What is expected: Each entry must be output once more without any change.

Provided records:
_ _ _
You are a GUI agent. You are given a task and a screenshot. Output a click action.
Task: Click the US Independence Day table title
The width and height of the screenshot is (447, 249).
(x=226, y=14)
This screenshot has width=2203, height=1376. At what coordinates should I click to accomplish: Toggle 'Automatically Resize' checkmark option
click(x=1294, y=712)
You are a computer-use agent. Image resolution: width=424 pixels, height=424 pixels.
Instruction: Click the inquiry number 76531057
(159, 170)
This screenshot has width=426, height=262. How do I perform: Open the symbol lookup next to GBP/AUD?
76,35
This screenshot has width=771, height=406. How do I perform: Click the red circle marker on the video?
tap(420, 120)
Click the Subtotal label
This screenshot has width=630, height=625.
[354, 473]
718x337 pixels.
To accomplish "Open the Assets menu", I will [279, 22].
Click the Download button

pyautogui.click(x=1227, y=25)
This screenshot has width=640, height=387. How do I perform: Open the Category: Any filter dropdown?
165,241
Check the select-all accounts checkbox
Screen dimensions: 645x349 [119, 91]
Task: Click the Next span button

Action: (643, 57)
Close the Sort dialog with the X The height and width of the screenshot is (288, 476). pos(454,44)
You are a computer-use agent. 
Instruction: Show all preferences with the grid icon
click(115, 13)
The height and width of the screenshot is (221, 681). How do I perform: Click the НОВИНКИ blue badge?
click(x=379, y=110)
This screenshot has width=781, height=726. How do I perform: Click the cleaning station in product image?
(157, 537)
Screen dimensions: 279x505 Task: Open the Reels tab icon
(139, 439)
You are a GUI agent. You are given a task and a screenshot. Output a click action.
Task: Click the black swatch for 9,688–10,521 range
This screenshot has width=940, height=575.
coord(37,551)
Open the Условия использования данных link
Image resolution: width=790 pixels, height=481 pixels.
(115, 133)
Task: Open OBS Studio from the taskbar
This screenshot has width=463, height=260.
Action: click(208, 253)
_ _ _
Problem solution:
You are a GUI agent. You are given a task and a screenshot. Output a click action.
Task: Click the US Independence Day table title
The width and height of the screenshot is (447, 249).
(x=226, y=14)
This screenshot has width=2203, height=1376. At what coordinates should I click to accomplish: Toggle 'Automatically Resize' checkmark option
click(x=1294, y=712)
You are a computer-use agent. Image resolution: width=424 pixels, height=424 pixels.
Instruction: Click the inquiry number 76531057
(159, 170)
This screenshot has width=426, height=262. How do I perform: Open the symbol lookup next to GBP/AUD?
76,35
This screenshot has width=771, height=406. How do I perform: Click the red circle marker on the video?
tap(420, 120)
Click the Subtotal label
This screenshot has width=630, height=625.
[354, 473]
718x337 pixels.
To accomplish "Open the Assets menu", I will [279, 22].
Click the Download button

pyautogui.click(x=1227, y=25)
This screenshot has width=640, height=387. How do I perform: Open the Category: Any filter dropdown?
165,241
Check the select-all accounts checkbox
Screen dimensions: 645x349 [119, 91]
Task: Click the Next span button

Action: (643, 57)
Close the Sort dialog with the X The height and width of the screenshot is (288, 476). pos(454,44)
You are a computer-use agent. 
Instruction: Show all preferences with the grid icon
click(115, 13)
The height and width of the screenshot is (221, 681). How do I perform: Click the НОВИНКИ blue badge?
click(x=379, y=110)
This screenshot has width=781, height=726. How do I perform: Click the cleaning station in product image?
(157, 537)
Screen dimensions: 279x505 Task: Open the Reels tab icon
(139, 439)
You are a GUI agent. You are given a task and a screenshot. Output a click action.
Task: Click the black swatch for 9,688–10,521 range
This screenshot has width=940, height=575.
coord(37,551)
Open the Условия использования данных link
Image resolution: width=790 pixels, height=481 pixels.
(115, 133)
Task: Open OBS Studio from the taskbar
This screenshot has width=463, height=260.
Action: click(208, 253)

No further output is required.